**Directions**: When you reach the line containing "Image resolution: width=321, height=2576." in the data below, begin returning lines exactly as written, and stop once the line containing "[Telegram] (204, 16)" has been returned.

**Entries provided**:
————————

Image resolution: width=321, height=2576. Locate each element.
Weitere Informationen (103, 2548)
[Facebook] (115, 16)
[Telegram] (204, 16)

————————

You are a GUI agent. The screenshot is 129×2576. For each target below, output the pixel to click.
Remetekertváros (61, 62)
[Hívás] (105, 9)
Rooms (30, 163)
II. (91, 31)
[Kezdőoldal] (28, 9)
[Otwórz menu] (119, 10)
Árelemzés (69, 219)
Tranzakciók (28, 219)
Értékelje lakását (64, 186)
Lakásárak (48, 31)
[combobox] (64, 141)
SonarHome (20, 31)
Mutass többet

————————

**Written answer**:
Image resolution: width=321, height=2576. Locate each element.
Weitere Informationen (103, 2548)
[Facebook] (115, 16)
[Telegram] (204, 16)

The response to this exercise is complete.